__SOURCE DATA__:
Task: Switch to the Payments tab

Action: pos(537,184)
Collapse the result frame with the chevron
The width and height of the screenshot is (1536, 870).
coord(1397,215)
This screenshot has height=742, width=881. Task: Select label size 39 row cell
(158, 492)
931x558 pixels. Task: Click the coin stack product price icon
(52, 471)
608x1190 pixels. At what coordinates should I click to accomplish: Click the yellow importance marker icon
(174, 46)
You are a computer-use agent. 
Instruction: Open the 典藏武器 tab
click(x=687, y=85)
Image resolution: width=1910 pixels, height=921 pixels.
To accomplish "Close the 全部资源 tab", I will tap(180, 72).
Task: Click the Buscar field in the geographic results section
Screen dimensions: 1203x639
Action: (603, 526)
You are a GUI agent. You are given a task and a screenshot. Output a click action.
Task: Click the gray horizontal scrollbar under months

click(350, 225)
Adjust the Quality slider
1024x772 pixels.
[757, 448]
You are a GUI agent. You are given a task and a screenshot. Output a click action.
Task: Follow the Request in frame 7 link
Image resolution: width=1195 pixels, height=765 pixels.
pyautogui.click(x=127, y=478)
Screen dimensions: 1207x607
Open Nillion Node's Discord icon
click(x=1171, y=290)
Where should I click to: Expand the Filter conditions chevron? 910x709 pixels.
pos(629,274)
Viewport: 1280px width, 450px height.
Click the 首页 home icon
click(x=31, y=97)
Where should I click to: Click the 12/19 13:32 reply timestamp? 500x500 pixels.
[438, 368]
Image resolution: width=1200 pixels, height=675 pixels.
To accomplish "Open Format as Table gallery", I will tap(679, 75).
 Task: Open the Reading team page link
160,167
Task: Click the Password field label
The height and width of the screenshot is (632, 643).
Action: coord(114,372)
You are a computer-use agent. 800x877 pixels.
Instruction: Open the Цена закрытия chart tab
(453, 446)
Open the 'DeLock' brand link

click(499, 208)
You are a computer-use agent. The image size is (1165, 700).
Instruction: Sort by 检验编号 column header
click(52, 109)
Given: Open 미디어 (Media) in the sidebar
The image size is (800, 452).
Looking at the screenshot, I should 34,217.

__EXERCISE DETAILS__:
Which lines run from the one with "Image resolution: width=1200" through the end of the listing above? Restate them word for word, with nothing else.

__EXERCISE RESPONSE__:
Image resolution: width=1200 pixels, height=675 pixels.
To accomplish "Open Format as Table gallery", I will tap(679, 75).
 Task: Open the Reading team page link
160,167
Task: Click the Password field label
The height and width of the screenshot is (632, 643).
Action: coord(114,372)
You are a computer-use agent. 800x877 pixels.
Instruction: Open the Цена закрытия chart tab
(453, 446)
Open the 'DeLock' brand link

click(499, 208)
You are a computer-use agent. The image size is (1165, 700).
Instruction: Sort by 检验编号 column header
click(52, 109)
Given: Open 미디어 (Media) in the sidebar
The image size is (800, 452).
Looking at the screenshot, I should 34,217.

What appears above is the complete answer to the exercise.